Thursday, November 17, 2011

Seeking Serendipity

Today a good friend sent me this article: Why Serendipity is Better Than Control.  It's really fantastic.  First of all, I love Linda and Richard Eyre.  I have loved everything they've written that I've read.  They are LDS and New York Times #1 Best-Sellers ~ so though they hold true to the values that I grew up on as a member of the church and want to instill in my own children, but these clearly are not values exclusive to Mormon households.  The teach true principles of parenting.  

I found this article to be wonderful for 2 reasons.  

1. They taught a true principle.
2. It resonated with me.

Isn't that great?  They talk about how we naturally want to be able to control our lives, but that what we should really seek is the true definition of serendipity -- not the "dumb luck" definition that seems to be replacing it.  I know this.  And, I'm grateful for my faith that has really helped me the past couple months.  Really, it has been the scriptures, prayer, and a lot of other things that has helped me feel peace, and even excitement, during a difficult time.  HOWEVER.  I needed this reminder.  And after reading this article, I feel re-energized.

Again.  I'm grateful for friends who pay attention and act on the promptings that they feel.  Thank you Lisa.

Here's my favorite part of the article:

This marvelous word has been oversimplified and even corrupted quite a bit lately in popular culture, becoming the name of ice cream stores, boutiques, clothing lines and even the title of a major movie. Serendipity is often defined as "dumb luck" or having something good happen to you by chance

Its true definition, though, is much more interesting and quite extraordinary. The word was coined by a 19th-century English author named Horace Walpole, who loved an ancient Persian fable called "The Three Princes of Serendip" (Serendip being the early name of the beautiful, teardrop-shape island off the southern tip of India that the British called Ceylon and that we, today, call Sri Lanka).

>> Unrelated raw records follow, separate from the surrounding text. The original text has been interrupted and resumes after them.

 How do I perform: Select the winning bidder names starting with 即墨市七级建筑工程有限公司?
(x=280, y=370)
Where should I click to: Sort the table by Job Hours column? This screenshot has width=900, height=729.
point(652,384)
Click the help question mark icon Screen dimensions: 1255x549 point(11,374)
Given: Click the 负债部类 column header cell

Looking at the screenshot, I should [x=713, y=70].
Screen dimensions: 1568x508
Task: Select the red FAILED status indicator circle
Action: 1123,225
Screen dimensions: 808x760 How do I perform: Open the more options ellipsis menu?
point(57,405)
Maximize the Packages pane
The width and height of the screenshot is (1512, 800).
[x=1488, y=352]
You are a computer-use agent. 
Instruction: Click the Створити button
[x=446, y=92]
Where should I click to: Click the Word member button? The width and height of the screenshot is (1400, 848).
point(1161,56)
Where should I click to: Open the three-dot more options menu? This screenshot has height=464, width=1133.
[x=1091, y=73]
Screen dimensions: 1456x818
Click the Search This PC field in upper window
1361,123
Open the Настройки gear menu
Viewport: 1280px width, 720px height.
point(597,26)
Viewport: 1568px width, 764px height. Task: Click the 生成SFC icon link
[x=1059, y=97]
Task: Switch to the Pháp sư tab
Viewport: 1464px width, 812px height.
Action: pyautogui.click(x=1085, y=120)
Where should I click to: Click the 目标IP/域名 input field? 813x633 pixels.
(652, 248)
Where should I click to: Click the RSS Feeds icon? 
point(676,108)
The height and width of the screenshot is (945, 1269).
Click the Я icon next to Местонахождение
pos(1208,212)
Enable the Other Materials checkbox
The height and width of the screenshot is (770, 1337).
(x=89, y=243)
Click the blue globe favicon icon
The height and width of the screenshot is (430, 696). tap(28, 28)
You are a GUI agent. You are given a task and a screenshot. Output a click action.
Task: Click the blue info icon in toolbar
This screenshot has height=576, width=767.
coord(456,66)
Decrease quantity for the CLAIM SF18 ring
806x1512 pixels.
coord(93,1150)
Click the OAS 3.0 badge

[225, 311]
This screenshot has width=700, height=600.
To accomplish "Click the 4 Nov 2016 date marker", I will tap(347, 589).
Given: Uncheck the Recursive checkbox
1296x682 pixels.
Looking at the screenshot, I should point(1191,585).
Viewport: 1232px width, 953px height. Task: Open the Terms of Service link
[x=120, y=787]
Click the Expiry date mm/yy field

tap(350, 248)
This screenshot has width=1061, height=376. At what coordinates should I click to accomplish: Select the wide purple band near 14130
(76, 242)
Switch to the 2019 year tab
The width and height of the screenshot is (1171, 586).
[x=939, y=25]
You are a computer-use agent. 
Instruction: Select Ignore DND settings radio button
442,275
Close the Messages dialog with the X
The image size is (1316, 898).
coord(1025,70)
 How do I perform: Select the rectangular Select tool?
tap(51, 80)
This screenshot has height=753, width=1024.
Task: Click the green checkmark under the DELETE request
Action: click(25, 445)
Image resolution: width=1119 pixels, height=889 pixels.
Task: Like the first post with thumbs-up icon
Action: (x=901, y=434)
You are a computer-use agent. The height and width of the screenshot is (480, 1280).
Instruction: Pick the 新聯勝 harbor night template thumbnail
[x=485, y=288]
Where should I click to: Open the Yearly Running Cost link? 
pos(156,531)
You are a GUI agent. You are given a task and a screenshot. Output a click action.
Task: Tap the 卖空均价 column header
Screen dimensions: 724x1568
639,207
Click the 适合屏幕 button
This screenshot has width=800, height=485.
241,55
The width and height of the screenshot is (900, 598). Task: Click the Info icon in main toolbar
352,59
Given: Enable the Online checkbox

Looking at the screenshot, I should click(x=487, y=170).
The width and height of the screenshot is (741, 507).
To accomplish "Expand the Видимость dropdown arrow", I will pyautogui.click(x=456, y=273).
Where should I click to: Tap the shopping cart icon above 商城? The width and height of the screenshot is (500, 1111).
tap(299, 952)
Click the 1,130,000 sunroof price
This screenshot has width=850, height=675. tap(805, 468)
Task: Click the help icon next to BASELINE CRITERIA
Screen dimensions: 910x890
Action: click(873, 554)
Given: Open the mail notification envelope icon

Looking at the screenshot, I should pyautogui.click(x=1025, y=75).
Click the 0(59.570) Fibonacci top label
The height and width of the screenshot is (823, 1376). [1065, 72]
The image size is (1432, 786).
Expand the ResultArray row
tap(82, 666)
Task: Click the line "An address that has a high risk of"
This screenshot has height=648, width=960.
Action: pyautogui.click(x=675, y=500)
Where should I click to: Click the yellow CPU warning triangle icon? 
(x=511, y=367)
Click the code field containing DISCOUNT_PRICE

In the fable, the three princes each go out in search of their fortune. None of them finds a fortune, but all of them, through their acute awareness and perception, find things that are better than a fortune — love, truth and opportunities to serve. They are able to make these discoveries because they notice things that other people miss, and thus find unexpected joys and opportunities.

Walpole, reading the fable, said to himself, "We do not have an English word that expresses that happy ability to find things that are better than what we think we are looking for." So he made up the word serendipity and defined it as follows:

"A state of mind whereby a person, through awareness, sensitivity and sagacity, frequently finds something better than that which he is seeking."

The fact is that we control so very little, and that God controls all. His gifts are all around us, along with his opportunities and incredible beauties, and we just need the awareness and spiritual sensitivity to see them. We can cultivate this awareness, and we can ask him for it. As we do, we use our agency to take the spiritual initiative that allows God to bless us and inspire us and guide us. Guidance is infinitely more valuable and more worthy of our pursuit and quest than is control. And serendipity is the mind-set or paradigm that can get us to guidance.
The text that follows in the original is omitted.